══ DATASET EXTRACT ══
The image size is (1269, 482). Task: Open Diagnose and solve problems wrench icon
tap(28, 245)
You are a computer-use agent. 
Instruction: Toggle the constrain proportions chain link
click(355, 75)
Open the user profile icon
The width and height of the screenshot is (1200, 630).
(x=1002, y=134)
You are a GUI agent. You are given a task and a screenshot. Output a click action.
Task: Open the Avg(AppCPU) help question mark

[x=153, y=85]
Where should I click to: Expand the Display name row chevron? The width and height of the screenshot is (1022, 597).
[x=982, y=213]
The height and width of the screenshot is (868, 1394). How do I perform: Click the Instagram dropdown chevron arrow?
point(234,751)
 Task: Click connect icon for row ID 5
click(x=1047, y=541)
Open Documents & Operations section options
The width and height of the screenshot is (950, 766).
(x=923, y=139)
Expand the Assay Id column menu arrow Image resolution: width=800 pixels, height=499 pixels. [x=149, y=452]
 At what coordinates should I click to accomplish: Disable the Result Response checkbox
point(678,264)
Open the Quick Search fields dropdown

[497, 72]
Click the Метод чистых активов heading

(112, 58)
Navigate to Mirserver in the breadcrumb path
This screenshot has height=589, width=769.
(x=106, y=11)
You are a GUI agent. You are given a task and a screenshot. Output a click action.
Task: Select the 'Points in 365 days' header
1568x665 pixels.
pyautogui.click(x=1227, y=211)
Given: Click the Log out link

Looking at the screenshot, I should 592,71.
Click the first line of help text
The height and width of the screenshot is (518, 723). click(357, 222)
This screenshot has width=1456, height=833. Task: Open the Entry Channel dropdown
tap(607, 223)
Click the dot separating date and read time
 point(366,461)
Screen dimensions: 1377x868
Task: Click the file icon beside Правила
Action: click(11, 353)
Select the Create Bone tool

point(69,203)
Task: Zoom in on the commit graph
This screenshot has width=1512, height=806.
═══
Where a line contains "Expand the Assay", begin there and output each line through the end of the data above, exactly; give no other lines.

### RESPONSE TO THIS EXERCISE
Expand the Assay Id column menu arrow Image resolution: width=800 pixels, height=499 pixels. [x=149, y=452]
 At what coordinates should I click to accomplish: Disable the Result Response checkbox
point(678,264)
Open the Quick Search fields dropdown

[497, 72]
Click the Метод чистых активов heading

(112, 58)
Navigate to Mirserver in the breadcrumb path
This screenshot has height=589, width=769.
(x=106, y=11)
You are a GUI agent. You are given a task and a screenshot. Output a click action.
Task: Select the 'Points in 365 days' header
1568x665 pixels.
pyautogui.click(x=1227, y=211)
Given: Click the Log out link

Looking at the screenshot, I should 592,71.
Click the first line of help text
The height and width of the screenshot is (518, 723). click(357, 222)
This screenshot has width=1456, height=833. Task: Open the Entry Channel dropdown
tap(607, 223)
Click the dot separating date and read time
 point(366,461)
Screen dimensions: 1377x868
Task: Click the file icon beside Правила
Action: click(11, 353)
Select the Create Bone tool

point(69,203)
Task: Zoom in on the commit graph
This screenshot has width=1512, height=806.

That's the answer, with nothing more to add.